Editorial
Desconcierto
11/10/2017 01:04 | Actualizado a 11/10/2017 08:39
“Comparecencia del presidente de la Generalitat ante el Parlament para informar sobre la situación política actual”. Fue con este genérico y anodino enunciado, único punto en el orden del día, que la Cámara catalana celebró ayer una sesión que se quería trascendental. Según la convocatoria, era también una sesión “ordinaria”, en la que tras la intervención presidencial se daría la voz a los grupos parlamentarios y se cruzarían réplicas y contrarréplicas.

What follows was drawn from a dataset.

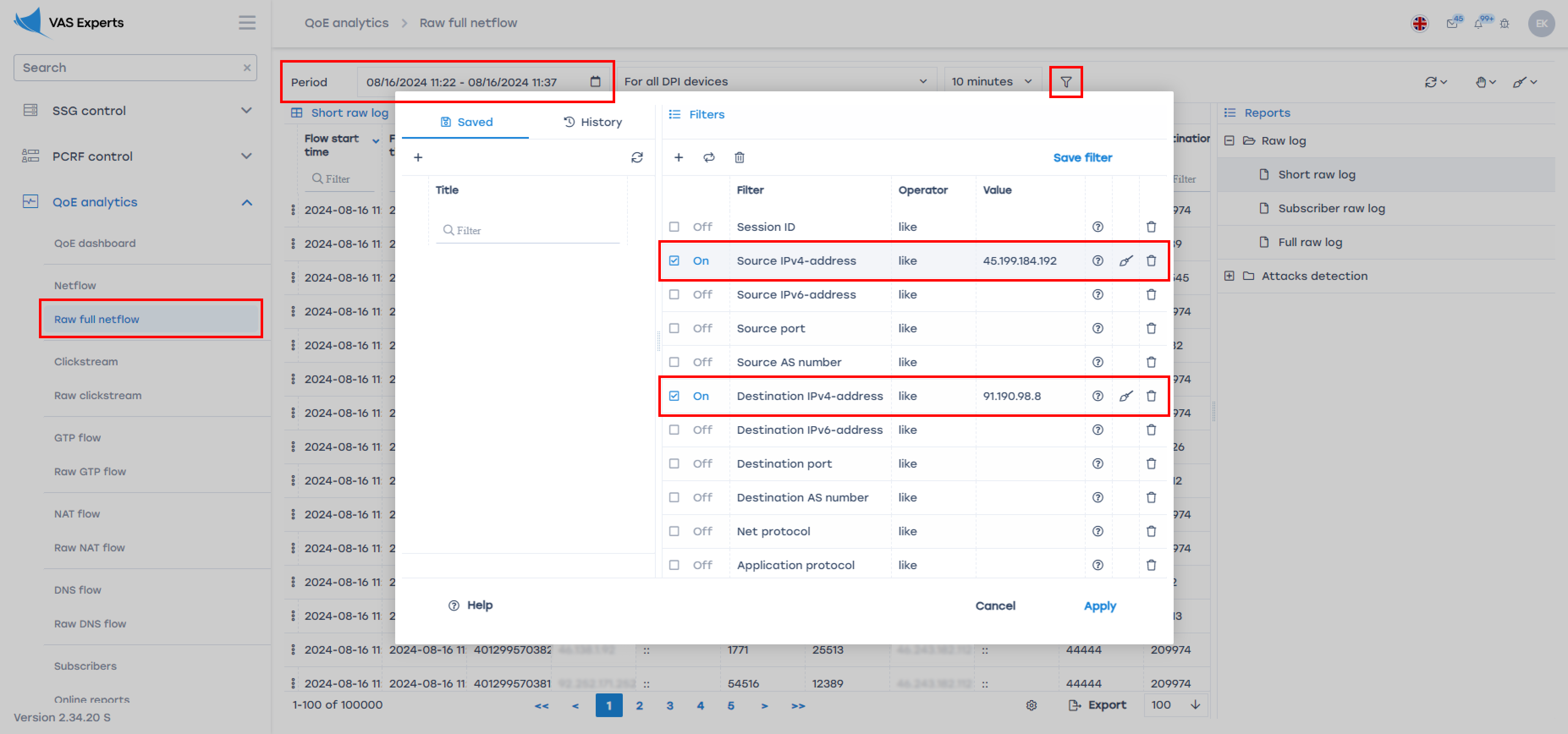Add a new filter with the plus icon next to Save filter

[x=678, y=158]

Pero lo que de veras debía dirimirse en dicha sesión, una vez interpretados por el president los resultados del referéndum del 1-O, convocado ilegalmente y recontado sin garantías, era ni más ni menos que la proclamación, o no, de una declaración unilateral de independencia (DUI). Esto es, si se iba a dar un paso decisivo para la desconexión de Catalunya de España.

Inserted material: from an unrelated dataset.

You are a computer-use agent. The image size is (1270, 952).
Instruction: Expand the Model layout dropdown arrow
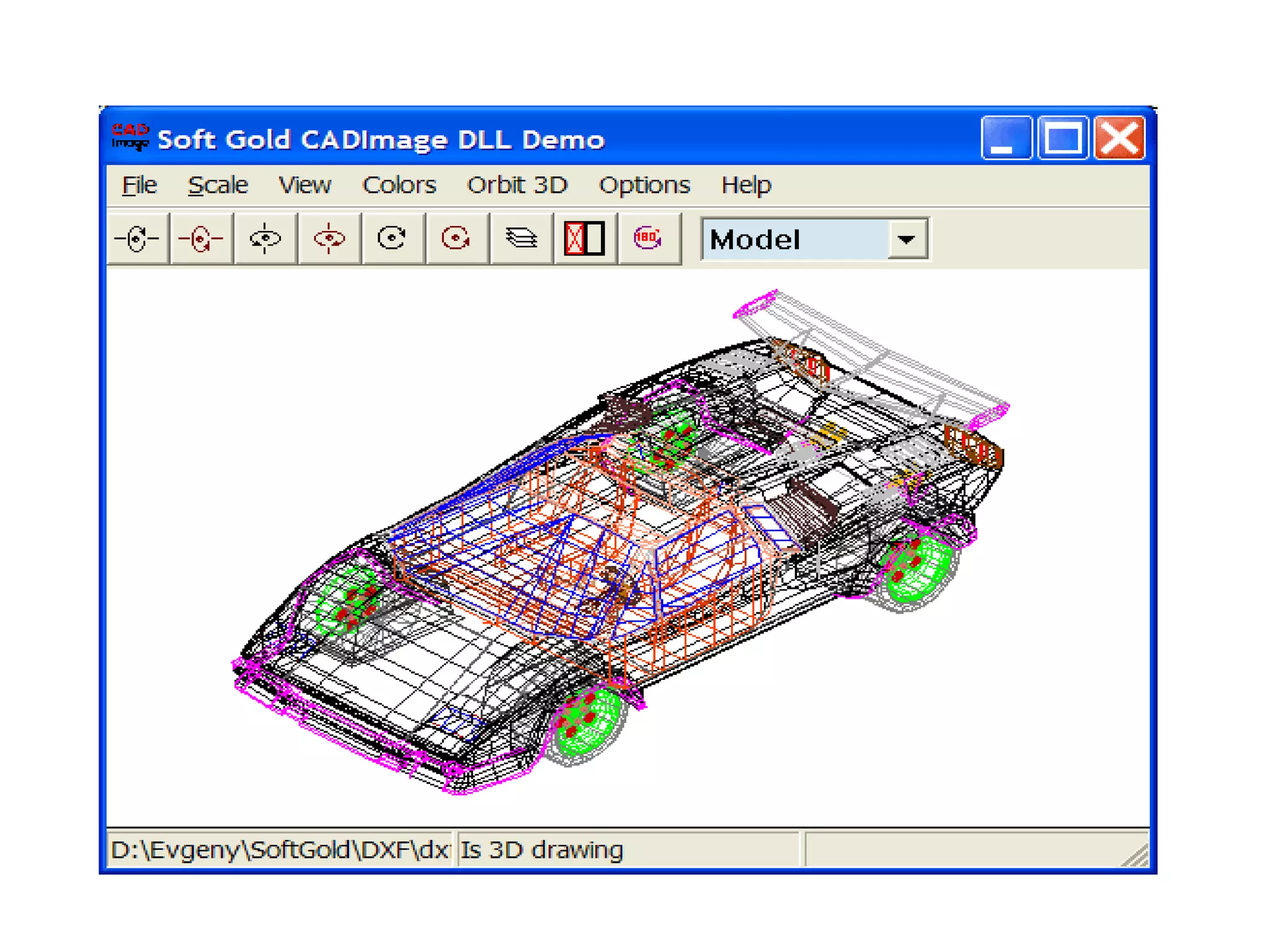(x=907, y=239)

La expectación era máxima. Lo revelan la inquietud y los temores en los que vive sumida la ciudadanía desde hace meses. Lo prueba también la cifra récord de más de mil profesionales de la información –358 de ellos procedentes de otros países– que habían solicitado su acreditación en el Parlament. No era para menos. Tras cinco años de proceso soberanista –si fijamos su inicio en la manifestación del Onze de Setembre del 2012–, llegaba la hora de la verdad. Una DUI sin ambages, proclamada con el entusiasmo propio que hace al caso, sin condiciones ni renuncios, hubiera supuesto la culminación del mencionado proceso, para contento de los muchos –pero no mayoritarios– catalanes que lo han acompañado. Por el contrario, un prudente e inequívoco frenazo y la omisión de cualquier referencia explícita a la DUI hubiera generado gran decepción en las filas soberanistas. Pero, al tiempo, hubiera pillado a contrapié al Gobierno central y dibujado una escena marcada por el deseo de reconducir la situación, atenuar tensiones y dialogar partiendo de cero.
Carles Puigdemont quiso hallar una vía intermedia entre la proclamación de la independencia y la claudicación. Y lo que logró fue crear desconcierto y confusión. Sabía que sus palabras serían escrutadas con gran detalle. Sabía también que sería muy difícil complacer simultáneamente a sus correligionarios y a sus rivales. Y optó por una fórmula que aspiraba a declarar la independencia para, acto seguido, suspenderla e iniciar un período de diálogo. En concreto, y refiriéndose al 1-O, Puigdemont afirmó: “Como presidente de la Generalitat, asumo al presentar los resultados del referéndum ante el Parlament y a nuestros conciudadanos el mandato de que Catalunya se convierta en un estado independiente en forma de república”. Y añadió: “Proponemos que el Parlament suspenda los efectos de la declaración de independencia para que emprendamos un diálogo sin el cual no es posible llegar a una solución acordada”.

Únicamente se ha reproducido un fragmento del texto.